Step 9 – Cardiorespiratory Evaluation

            This assessment can be conducted a variety of ways. One method I use often is a modified Rockport Walking Test conducted on a treadmill. The instructions for the Rockport Walking Test are easily found in Personal Trainer textbooks and on the web, and you should already be familiar with this test.

This test will permit you to estimate the client’s VO2 max using prediction equations and use that for cardiorespiratory exercise (CRE) prescription. The treadmill should be set at an incline of 2% to remove the mechanical advantage the treadmill confers to the client and most closely simulate walking on level ground.

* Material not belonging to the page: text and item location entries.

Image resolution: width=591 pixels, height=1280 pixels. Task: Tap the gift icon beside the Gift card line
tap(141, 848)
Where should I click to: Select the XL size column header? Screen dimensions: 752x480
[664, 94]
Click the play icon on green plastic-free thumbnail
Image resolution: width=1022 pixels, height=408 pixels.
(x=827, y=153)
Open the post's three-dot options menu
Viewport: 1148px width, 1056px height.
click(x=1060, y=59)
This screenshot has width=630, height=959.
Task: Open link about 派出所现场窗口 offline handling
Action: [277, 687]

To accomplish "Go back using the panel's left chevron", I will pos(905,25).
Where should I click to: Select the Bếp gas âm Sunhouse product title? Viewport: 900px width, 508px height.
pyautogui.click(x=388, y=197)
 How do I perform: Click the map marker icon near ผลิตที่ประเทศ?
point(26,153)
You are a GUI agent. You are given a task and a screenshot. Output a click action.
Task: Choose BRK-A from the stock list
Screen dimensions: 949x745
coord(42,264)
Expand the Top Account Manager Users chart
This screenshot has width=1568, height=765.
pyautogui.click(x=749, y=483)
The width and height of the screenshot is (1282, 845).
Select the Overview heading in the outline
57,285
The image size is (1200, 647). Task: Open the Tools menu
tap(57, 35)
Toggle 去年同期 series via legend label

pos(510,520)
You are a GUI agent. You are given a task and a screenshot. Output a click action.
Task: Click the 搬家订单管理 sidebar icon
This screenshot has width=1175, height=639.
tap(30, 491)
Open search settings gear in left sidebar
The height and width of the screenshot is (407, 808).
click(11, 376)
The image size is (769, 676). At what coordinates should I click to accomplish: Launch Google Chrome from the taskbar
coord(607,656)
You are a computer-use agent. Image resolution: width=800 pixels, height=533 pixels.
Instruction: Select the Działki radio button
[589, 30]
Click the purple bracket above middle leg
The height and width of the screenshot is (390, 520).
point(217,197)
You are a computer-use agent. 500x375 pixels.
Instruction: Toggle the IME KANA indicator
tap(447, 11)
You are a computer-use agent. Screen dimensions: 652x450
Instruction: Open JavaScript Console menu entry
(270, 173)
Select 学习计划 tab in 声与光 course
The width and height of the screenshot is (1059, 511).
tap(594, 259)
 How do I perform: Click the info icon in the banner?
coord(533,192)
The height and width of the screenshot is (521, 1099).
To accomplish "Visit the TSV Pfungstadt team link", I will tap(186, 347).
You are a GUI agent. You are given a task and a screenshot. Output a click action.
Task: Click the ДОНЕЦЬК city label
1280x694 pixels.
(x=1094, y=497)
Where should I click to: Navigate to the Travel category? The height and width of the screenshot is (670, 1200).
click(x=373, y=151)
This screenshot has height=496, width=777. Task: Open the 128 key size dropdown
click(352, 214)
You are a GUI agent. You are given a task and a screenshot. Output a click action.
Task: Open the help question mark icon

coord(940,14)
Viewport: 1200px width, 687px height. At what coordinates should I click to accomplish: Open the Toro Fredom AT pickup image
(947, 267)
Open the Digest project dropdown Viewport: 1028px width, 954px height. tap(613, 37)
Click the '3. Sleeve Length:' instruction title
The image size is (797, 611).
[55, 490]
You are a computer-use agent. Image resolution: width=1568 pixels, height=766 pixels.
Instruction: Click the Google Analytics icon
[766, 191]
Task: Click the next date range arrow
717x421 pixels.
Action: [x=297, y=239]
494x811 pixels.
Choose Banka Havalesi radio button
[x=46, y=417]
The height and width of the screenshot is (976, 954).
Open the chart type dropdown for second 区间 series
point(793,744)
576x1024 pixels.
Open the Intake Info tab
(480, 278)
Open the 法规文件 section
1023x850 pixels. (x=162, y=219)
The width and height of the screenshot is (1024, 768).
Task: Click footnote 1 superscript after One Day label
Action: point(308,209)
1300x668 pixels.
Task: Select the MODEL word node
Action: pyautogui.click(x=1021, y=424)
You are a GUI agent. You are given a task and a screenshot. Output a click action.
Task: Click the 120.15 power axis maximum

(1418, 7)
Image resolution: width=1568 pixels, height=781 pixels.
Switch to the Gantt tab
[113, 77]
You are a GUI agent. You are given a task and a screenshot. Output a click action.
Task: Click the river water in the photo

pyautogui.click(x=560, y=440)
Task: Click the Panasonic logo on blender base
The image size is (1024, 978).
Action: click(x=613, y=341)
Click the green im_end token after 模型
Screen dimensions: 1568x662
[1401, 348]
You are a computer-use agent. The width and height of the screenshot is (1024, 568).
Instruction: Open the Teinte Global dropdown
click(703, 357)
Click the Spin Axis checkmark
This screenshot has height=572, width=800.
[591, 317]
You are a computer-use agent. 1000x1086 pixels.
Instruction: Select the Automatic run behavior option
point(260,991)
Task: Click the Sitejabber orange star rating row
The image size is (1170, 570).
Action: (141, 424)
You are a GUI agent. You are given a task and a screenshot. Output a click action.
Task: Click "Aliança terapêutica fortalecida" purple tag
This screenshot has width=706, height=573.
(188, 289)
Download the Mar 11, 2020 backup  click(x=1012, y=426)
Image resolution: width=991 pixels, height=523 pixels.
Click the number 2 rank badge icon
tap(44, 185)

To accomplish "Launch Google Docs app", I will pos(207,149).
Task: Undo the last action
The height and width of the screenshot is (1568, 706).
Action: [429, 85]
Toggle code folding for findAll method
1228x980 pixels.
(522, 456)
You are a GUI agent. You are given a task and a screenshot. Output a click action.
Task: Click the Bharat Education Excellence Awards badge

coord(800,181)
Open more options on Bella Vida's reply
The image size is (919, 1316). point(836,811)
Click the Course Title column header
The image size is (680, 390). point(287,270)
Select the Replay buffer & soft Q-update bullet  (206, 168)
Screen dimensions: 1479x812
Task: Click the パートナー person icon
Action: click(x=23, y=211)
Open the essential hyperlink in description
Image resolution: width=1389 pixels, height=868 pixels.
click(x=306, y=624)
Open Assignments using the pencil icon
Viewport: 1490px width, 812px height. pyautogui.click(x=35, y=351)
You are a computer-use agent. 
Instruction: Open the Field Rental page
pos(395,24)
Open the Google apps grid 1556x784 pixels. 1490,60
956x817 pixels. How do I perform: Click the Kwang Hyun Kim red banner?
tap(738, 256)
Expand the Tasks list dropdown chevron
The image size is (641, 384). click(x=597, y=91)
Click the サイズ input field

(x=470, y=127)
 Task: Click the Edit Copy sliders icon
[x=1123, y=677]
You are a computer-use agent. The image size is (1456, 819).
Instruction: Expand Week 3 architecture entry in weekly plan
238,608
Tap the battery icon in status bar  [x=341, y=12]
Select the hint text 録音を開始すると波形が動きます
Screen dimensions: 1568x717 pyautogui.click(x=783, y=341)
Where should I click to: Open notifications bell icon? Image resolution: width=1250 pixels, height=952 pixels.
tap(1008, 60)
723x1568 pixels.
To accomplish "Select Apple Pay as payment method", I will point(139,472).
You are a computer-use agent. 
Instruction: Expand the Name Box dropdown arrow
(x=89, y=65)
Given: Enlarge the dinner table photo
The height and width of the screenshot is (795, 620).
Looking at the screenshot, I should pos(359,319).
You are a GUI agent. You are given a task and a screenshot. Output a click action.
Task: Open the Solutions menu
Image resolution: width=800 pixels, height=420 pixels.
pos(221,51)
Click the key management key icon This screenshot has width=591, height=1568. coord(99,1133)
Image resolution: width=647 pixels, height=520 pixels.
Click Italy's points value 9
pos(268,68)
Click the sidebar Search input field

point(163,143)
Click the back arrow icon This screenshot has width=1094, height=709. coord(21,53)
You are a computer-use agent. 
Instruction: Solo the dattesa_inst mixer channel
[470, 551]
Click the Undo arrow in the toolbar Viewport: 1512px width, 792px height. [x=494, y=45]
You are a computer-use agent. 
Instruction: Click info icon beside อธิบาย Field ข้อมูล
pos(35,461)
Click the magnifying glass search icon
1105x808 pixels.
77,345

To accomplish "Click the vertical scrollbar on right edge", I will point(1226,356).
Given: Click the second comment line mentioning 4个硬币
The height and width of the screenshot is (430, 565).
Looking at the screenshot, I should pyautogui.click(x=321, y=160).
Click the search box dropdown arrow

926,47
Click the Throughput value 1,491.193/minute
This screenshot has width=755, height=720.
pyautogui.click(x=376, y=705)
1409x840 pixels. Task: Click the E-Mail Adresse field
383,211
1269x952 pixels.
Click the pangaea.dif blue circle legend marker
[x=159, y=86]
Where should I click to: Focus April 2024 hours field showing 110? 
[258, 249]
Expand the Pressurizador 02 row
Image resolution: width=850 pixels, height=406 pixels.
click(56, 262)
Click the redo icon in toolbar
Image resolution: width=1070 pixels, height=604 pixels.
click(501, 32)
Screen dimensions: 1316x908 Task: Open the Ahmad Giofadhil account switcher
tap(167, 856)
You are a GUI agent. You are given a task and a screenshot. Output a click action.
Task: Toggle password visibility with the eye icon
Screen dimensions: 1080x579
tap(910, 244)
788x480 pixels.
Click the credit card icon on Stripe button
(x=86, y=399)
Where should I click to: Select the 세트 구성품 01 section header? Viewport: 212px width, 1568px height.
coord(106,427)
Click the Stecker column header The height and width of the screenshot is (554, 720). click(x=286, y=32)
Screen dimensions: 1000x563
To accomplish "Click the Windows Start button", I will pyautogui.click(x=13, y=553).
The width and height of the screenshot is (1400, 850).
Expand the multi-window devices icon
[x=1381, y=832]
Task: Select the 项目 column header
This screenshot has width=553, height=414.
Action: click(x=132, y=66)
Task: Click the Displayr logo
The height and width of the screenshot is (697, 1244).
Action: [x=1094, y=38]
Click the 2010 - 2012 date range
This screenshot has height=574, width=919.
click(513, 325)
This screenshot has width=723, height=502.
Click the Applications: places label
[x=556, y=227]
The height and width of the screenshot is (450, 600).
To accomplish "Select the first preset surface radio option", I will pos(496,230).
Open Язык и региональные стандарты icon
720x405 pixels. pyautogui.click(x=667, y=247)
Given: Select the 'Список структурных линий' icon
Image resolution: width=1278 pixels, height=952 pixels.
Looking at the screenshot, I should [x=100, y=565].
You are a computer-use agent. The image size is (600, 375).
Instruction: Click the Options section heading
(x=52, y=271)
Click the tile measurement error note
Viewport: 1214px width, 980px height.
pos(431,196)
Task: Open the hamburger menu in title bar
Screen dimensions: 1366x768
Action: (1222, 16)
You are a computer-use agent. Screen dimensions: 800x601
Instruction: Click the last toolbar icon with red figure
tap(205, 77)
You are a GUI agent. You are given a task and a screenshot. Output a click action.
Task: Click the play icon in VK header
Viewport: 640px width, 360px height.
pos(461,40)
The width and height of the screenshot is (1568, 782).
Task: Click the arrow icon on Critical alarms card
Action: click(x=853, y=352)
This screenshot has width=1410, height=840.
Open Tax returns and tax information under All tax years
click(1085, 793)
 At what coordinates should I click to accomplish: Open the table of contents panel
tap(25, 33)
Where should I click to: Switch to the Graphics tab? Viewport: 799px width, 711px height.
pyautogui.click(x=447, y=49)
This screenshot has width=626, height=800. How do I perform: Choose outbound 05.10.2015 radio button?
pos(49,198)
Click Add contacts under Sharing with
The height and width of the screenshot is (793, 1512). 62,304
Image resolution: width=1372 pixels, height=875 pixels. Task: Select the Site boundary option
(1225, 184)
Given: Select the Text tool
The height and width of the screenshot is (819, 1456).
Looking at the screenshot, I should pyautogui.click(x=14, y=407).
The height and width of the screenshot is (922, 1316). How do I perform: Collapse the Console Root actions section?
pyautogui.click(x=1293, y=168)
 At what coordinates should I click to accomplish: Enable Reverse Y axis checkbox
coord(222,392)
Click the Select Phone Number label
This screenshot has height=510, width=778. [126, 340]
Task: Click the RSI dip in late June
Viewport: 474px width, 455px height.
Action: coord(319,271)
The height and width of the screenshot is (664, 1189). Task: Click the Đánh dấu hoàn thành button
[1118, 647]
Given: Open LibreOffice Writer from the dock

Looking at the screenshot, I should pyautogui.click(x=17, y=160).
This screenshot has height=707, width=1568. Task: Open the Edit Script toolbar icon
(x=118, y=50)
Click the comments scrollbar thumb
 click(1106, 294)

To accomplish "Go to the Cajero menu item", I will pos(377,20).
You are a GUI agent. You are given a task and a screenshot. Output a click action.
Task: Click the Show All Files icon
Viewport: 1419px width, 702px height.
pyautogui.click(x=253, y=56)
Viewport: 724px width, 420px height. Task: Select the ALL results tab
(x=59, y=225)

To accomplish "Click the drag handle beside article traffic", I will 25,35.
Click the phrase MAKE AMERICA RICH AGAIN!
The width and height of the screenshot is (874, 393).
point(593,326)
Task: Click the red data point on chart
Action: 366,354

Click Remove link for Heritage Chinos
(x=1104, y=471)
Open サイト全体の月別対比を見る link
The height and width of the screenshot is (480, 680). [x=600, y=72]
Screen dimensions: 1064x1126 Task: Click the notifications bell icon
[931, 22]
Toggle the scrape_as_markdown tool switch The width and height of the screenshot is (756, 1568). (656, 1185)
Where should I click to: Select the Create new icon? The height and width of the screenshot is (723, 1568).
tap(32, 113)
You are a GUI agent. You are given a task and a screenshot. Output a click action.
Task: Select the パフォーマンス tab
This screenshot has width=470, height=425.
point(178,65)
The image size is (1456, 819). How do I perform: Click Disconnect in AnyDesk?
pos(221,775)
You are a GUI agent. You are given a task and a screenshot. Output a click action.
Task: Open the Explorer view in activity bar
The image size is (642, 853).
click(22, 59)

            Another reliable method of CRE testing is the YMCA step test. This test is performed using a 12” step (you may reduce the step height if unsafe for the client, but this will influence the test results somewhat).

The client must step at a rate of 96 beats per minute, with a 4-count step cycle. Beat 1 is the first foot on the step; beat 2 is the second foot on the step; beat 3 is the first foot down, and beat 4 is the second foot down, which completes 1 repetition. The test lasts 3 minutes, and the score is the client’s heart rate taken immediately after the test is completed while sitting down with feet flat on the floor. The lower the heart rate, the better the score. The scoring table is available online.

            There are many other validated ways to measure CRE performance, but these two are the simplest and easiest to implement for most clients.

Summary

            The order that these assessments are listed in is the order you should complete them in. Saving the CRE assessment until the end builds in cooldown time for the client, and they should perform light stretching afterwards as indicated under your direction once they are done with all testing.

            Safety of the client is always the number one priority. If anything occurs during testing that could put the client at risk, STOP, and evaluate the risk and determine if continuing testing is safe or if it needs to be rescheduled.

            The method I have outlined here is not the only high-quality and reliable way to screen and assess client’s movement skills. The screens you use will be dictated by the client’s health status and any mobility restrictions they have. Keep your screening simple and to the point, reflecting ADLs and identifying injury risk points.

            If the client you are screening has joint pathology, please reach out to their physical therapist or other healthcare provider to obtain guidelines and restrictions for their patient. It is your responsibility to do this prior to any exercise training services being rendered. It is also beneficial to build positive, 2-way relationships with healthcare providers since this will build trust with them as well as provide you with a potential referral network.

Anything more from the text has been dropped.